If you’ve never been to Croatia before, Plitvice offers one reason to journey away from the coast. The well-maintained area, which was Croatia’s first national park, has an Edenic feel to it, with wooden walkways that snake across lakes and past natural rock formations. But it can also be overrun by visitors trying to do the same things you’re doing: finding those picture-perfect views to pose in front of. That’s why it’s best to go in the off-season, when the waters are still vibrant but most of the summertime tourists have left.
Few visitors to Plitvice know that Kvarner is also a magnet for mountain bikers, attracted by its two main trails – the Gorski Kotar cycling transversal and the Rijeka Ring cycling transversal, which string together its main natural attractions and its towns. It also plays host to the annual 4 Islands MTB Stage Race, a multi-day team event every April that ranges across Krk, Rab, Cres, and Lošinj.
Farther afield, two other national parks—Risnjak National Park near Delnice and Učka Nature Park—offer a haven for cyclists and hikers. As this region of Croatia is discovered by athletes and nature lovers, it will only become more popular, and hence more crowded. Rather than pick a season for it, we’ll only say that the best time to go is now. It may never be so empty again.
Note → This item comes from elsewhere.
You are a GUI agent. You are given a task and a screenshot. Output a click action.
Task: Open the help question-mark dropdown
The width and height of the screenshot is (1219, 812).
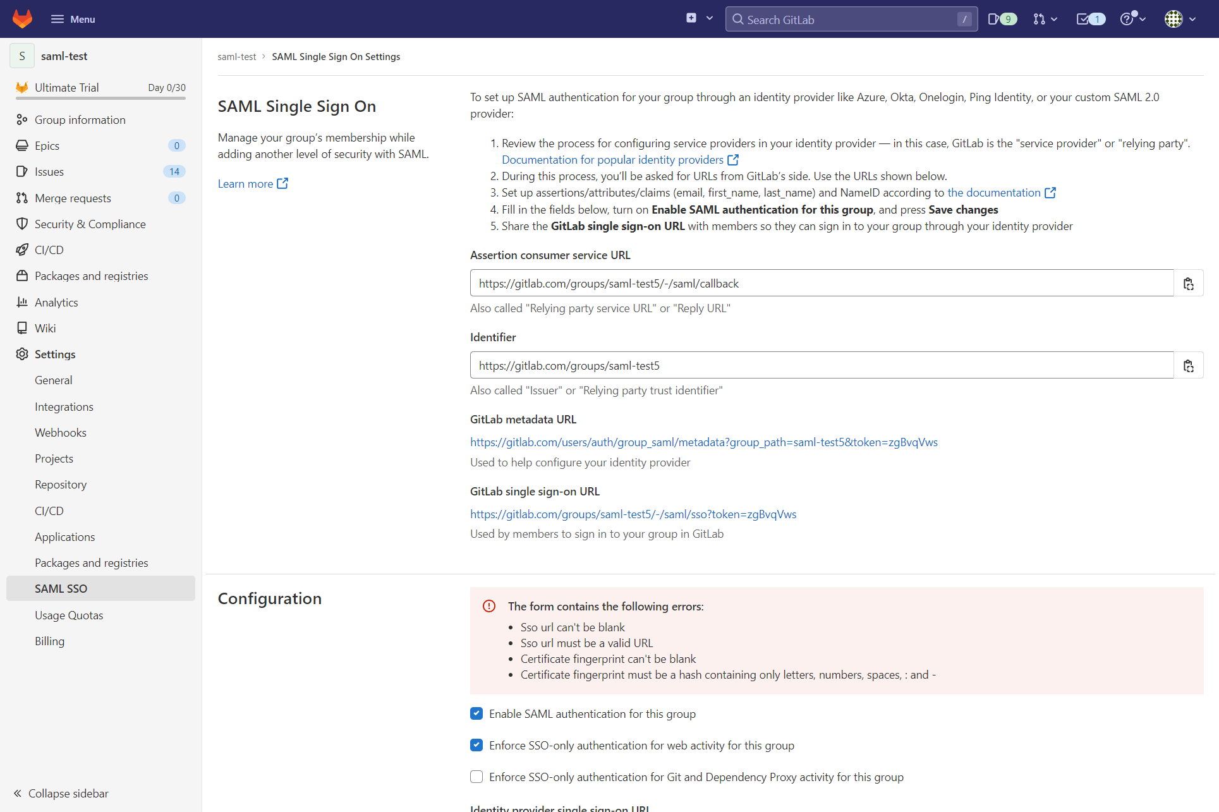point(1132,19)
- Slavic castles, culture, and history
- 18th-century Brod Fortress in Slavonski Brod
- Hilltowns with art galleries, wine cellars, and hot springs
If you thought you were headed to Hungary or Austria, but took a wrong turn and ended up in Croatia instead, then this is the region for you. Once part of the Austro-Hungarian empire, which stretched between Switzerland and modern Russia and lasted half a century, Slavonia wears its history proudly, with lavish castles and Danube River cities to rival Budapest. Due to its relatively low profile when compared to superstar destinations like Dalmatia and Istria, you’re also likely to encounter a rarity for this part of the world: few tourists, or none at all, and a friendly, authentic vibe.
Among its many cities are Ɖakovo, where the red-brick Cathedral of St. Peter has long been thought one of the most beautiful in Europe, Slavonski Brod, where the 18th-century Brod Fortress was once built to defend the furthest reaches of the Austro-Hungarian Empire against the Ottomans, and Osijek, with its genteel squares and Baroque buildings. In addition, you can expect to see a number of locals in traditional costume at its many regional festivals, including the Vinkovci Autumn Festival of folklore, with off live music and dancing every September.
Dig a bit deeper and you’ll find tucked-away art galleries, wine cellars that have been around for a century, quirky museums, and even hot springs only the locals know about. Its laid-back, lived-in quality feels like a holdover from another time, and the relatively slow pace of life means it’s the ideal spot to take a vacation from your vacation. Come here with your family, or to recharge before diving into Dubrovnik or cruising the Dalmatian islands. Unlike the rest of Croatia, it doesn’t look like it’ll be changing anytime soon.